Screenshot grounding data:
+++
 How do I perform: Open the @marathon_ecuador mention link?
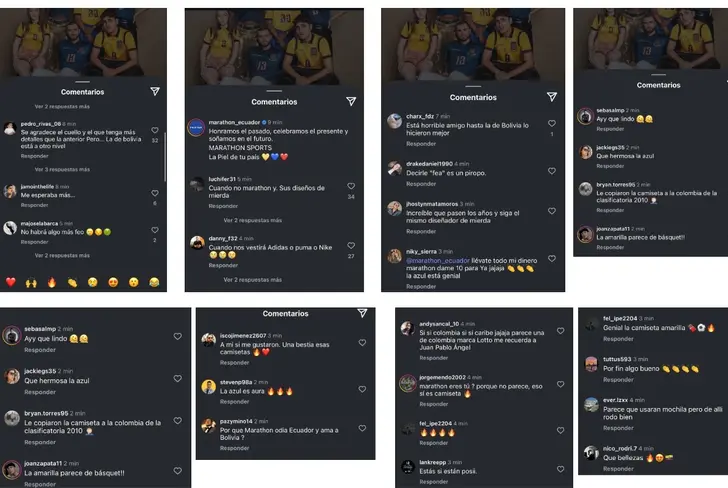pos(437,260)
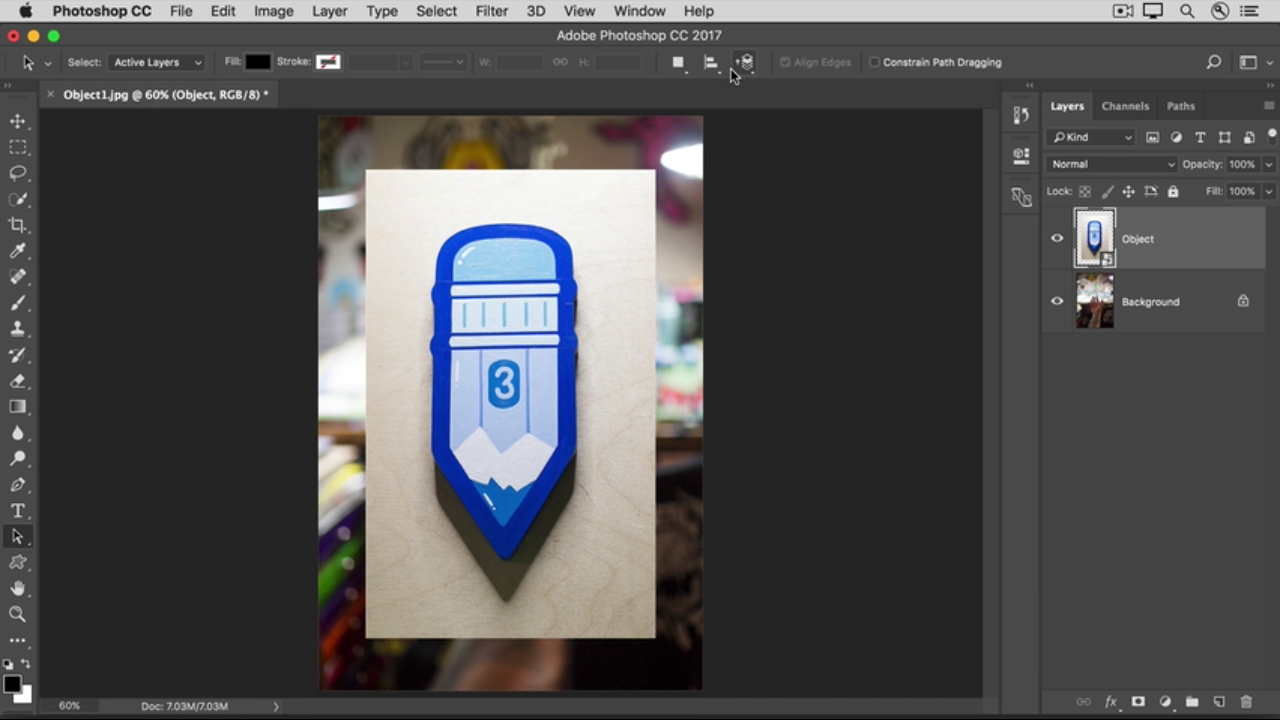The image size is (1280, 720).
Task: Expand the Kind layer filter dropdown
Action: [x=1091, y=137]

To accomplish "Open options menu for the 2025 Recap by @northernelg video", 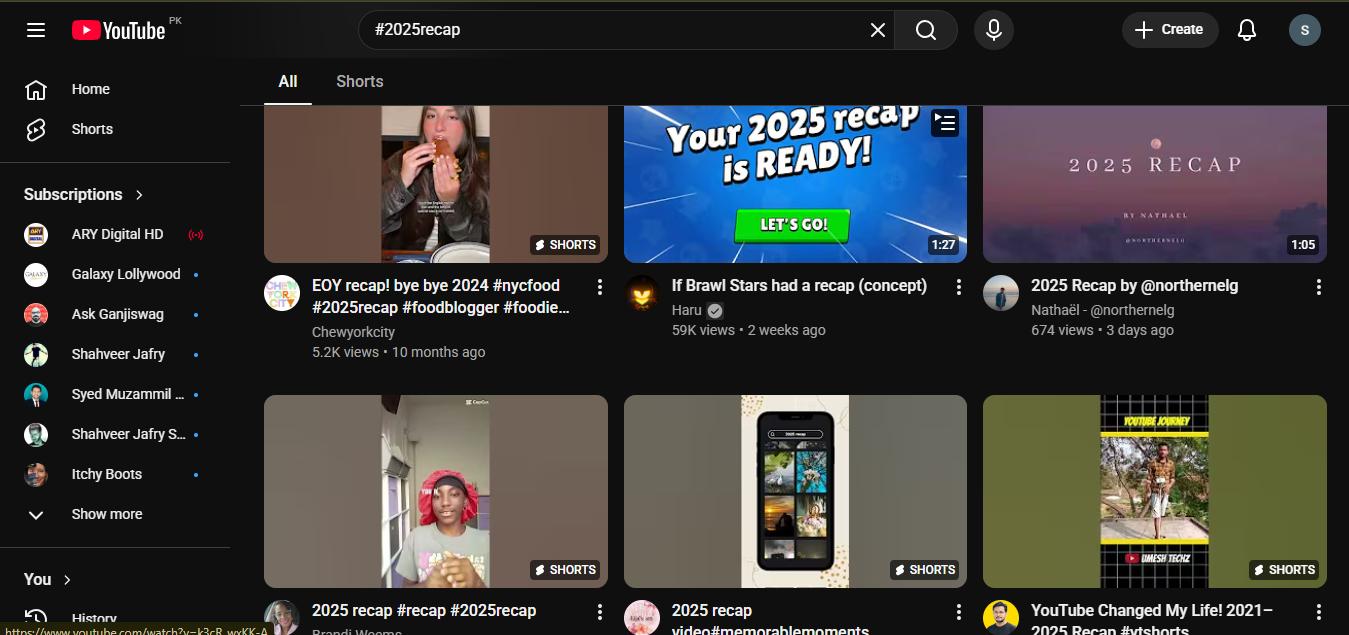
+++
Except for the pictures, write the data out exactly.

 How do I perform: Open the @marathon_ecuador mention link?
pos(437,260)
The image size is (1280, 720).
Task: Expand the Kind layer filter dropdown
Action: [x=1091, y=137]

To accomplish "Open options menu for the 2025 Recap by @northernelg video", 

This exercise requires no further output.